When I was still young, our family moved away from the group and settled in a fairly large city where the cult leader’s absence was filled by teachings from Bill Gothard, Bob Jones Jr., Michael Farris, Mary Pride, Gary Bauer, Jonathan Lindvall, Michael & Debi Pearl, and other Christian fundamentalists. To my parents’ credit, they embraced these teachings because they wanted to do the right thing, and I don’t think they ever once realized the insidious spiritual manipulation happening to them. If God commanded them to throw away the birth control and homeschool their ever-growing brood, who were they to argue? If God wanted them isolated from the world, how could they disobey? If God dangled their children’s souls over open flames and said the only way to save them from hell was to beat them until their wills were broken, what else could they do?

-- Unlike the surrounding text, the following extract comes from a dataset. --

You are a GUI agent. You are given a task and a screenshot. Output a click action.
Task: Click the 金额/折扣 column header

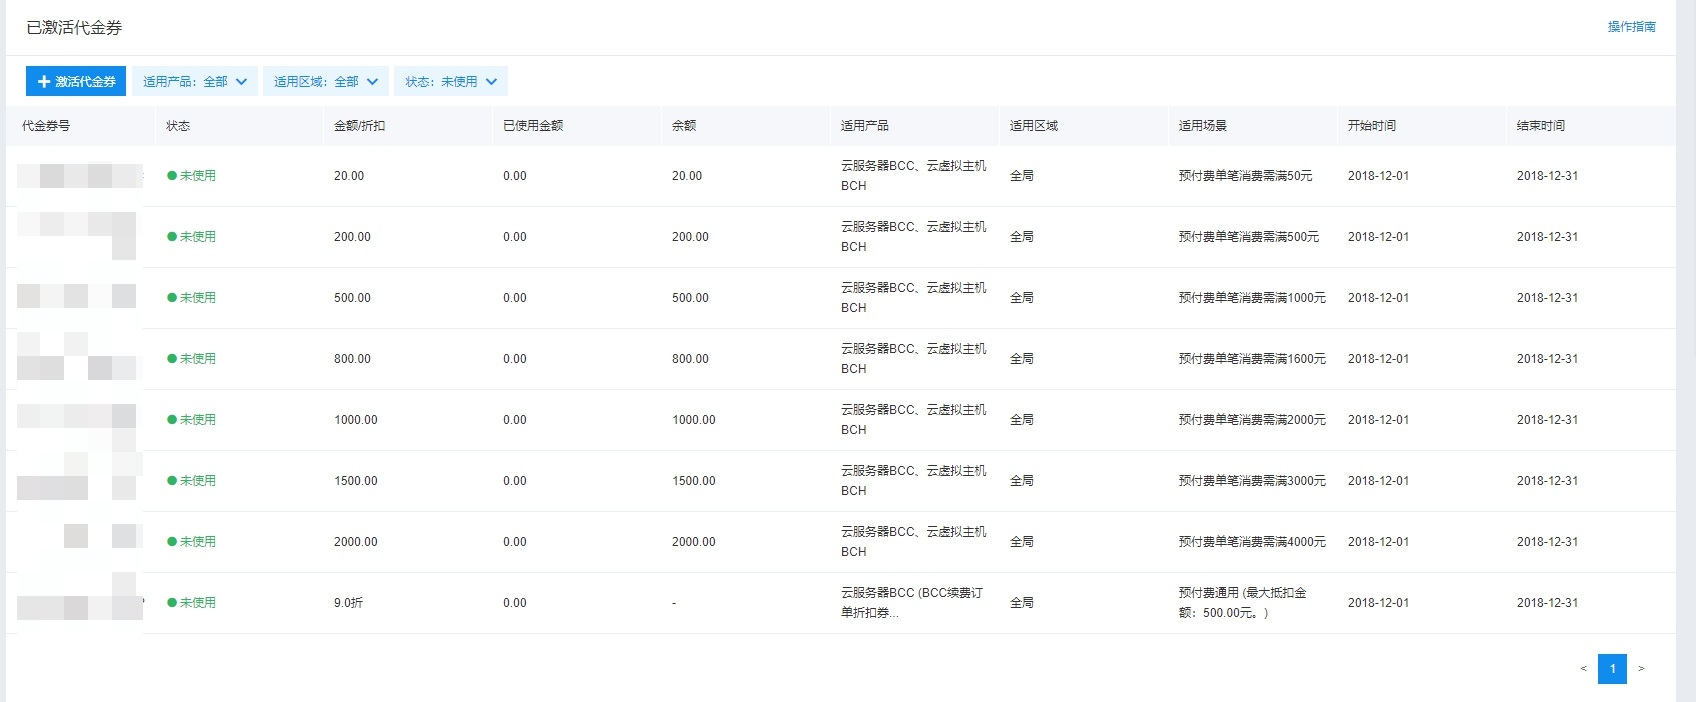[x=359, y=126]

I don’t believe for a second that God really wanted any of those things from them. I’ve struggled for a very long time with how to process God’s involvement in my childhood, and the only answer that brings me peace is knowing that he is not forceful. God did not force those fundamentalist authors to stop writing their propaganda any more than he forced my parents to stop reading it. I think God tried to communicate with my parents the way he does with me now, through intuition and thought-nudges, through the emotions that help us sort out good from bad. Had my parents listened to those, they would have seen our home life for what it truly was—terrifying, heartbreaking, and fraught. However, they had been taught to dismiss both mind and heart as misleading, so my childhood was left to the mercy of religious extremists.

Perhaps I should clarify: There was no mercy.

(To be continued)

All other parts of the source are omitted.